* START Data for the task *

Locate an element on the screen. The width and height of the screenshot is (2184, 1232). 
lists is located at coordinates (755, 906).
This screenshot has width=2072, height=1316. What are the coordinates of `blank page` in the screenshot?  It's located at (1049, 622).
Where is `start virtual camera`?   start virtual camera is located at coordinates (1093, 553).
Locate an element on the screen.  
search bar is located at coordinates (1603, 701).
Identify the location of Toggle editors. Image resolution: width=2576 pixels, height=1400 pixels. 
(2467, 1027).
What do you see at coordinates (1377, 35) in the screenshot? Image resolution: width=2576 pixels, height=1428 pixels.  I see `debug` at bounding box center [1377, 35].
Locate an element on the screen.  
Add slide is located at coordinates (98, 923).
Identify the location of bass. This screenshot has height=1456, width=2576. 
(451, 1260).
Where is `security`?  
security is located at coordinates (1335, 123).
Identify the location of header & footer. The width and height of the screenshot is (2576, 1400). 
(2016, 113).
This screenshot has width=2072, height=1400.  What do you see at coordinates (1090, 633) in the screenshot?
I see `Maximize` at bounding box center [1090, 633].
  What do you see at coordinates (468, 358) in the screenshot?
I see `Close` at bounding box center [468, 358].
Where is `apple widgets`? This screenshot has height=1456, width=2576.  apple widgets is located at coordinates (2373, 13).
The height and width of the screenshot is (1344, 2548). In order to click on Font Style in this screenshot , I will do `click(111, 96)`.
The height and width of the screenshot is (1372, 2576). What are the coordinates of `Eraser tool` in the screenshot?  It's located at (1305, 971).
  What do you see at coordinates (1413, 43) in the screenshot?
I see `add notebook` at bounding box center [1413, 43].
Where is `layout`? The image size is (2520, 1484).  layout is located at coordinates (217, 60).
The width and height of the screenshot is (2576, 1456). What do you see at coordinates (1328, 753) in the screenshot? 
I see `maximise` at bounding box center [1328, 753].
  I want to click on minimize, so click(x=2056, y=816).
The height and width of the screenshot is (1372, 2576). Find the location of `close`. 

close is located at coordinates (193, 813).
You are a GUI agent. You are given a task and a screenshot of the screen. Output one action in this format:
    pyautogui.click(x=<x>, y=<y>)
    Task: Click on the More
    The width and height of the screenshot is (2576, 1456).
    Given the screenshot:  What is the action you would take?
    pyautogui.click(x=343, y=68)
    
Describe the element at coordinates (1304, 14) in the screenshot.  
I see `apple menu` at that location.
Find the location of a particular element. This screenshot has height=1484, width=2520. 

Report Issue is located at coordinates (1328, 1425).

* END Data for the task *

Stated goal:
Quote the entries above word for word, starting with the line that contains "coordinates (2373, 13)." and ending with the line that contains "The height and width of the screenshot is (1344, 2548).", both lines included.

Reply:
Where is `apple widgets`? This screenshot has height=1456, width=2576.  apple widgets is located at coordinates (2373, 13).
The height and width of the screenshot is (1344, 2548). In order to click on Font Style in this screenshot , I will do `click(111, 96)`.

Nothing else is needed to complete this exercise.